Komödie von Peter Turrini nach dem Schauspiel "Mirandolina" von Carlo Goldoni
Mirandolina, selbstbewusste Wirtin eines Florentiner Wirtshauses, hat alle Mühe, sich die Männer, die in hartem Wettkampf um ihre Liebe stehen, vom Leib zu halten. Um ihre Gunst buhlen ein armer Marchese mit Verehrung und Anbetung, ein reicher Graf mit Geld und großzügigen Geschenken und der Kellner Fabrizio, ein kleiner Gauner aus Neapel, der mit proletarischem Charme punktet. Dejanira und Ortensia, zwei ordinäre Florentiner Dirnen, sollen sich nach Fabrizios Plan als reiche, adelige Damen ausgeben, um die buhlenden Aristokraten zu ködern. Doch Mirandolina hat es darauf abgesehen, den fanatischen Weiberhasser Cavaliere von Rippafrata mit allen Mitteln weiblicher Verführungskunst an sich zu locken. Es gelingt ihr, und der liebestolle Cavaliere liegt ihr in hoffnungsloser Leidenschaft zu Füßen. Als Mirandolina ihre Hand aber einem anderen reicht, nimmt der gedemütigte Aristokrat bittere Rache.

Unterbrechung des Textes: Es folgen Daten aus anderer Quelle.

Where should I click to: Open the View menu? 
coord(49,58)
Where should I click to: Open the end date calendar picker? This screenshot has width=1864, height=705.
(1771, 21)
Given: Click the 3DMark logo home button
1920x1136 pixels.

Der Regisseur Alexander J. Beck
Alexander J. Beck hat seine Schauspielausbildung bei Gitte Gundling von der Hochschule für Musik und Darstellende Kunst in Frankfurt absolviert. Er wurde 2001 Teil des Ensembles um den Kabarettisten und Schauspieler Michael Quast. Mit ihm hat er bereits in zahlreichen Molière-Produktionen gespielt. Zu seinen weiteren Engagements zählen: Franz Moor in Schillers "Die Räuber" in Eisenach, diverse Sprechrollen im hr-Hörspielprojekt "Otherland" und der Pilot einer RTL-Comedy-Produktion mit Paul Panzer. Beck gründete 2004 seine eigene Theatergruppe in Frankfurt, das RaRa:Theater. Seit 2008 ist er festes Mitglied im Ensemble des "Deutschen Äppelwoi Theaters" in Bad Homburg. Er inszenierte schon in Frankfurt, Bad Vilbel und Bad Nauheim. "Die Wirtin" ist seine zweite Regie bei der Philharmonie Fechenheim, nachdem er bereits die Molière-Komödie "Der eingebildete Kranke" inszeniert hat.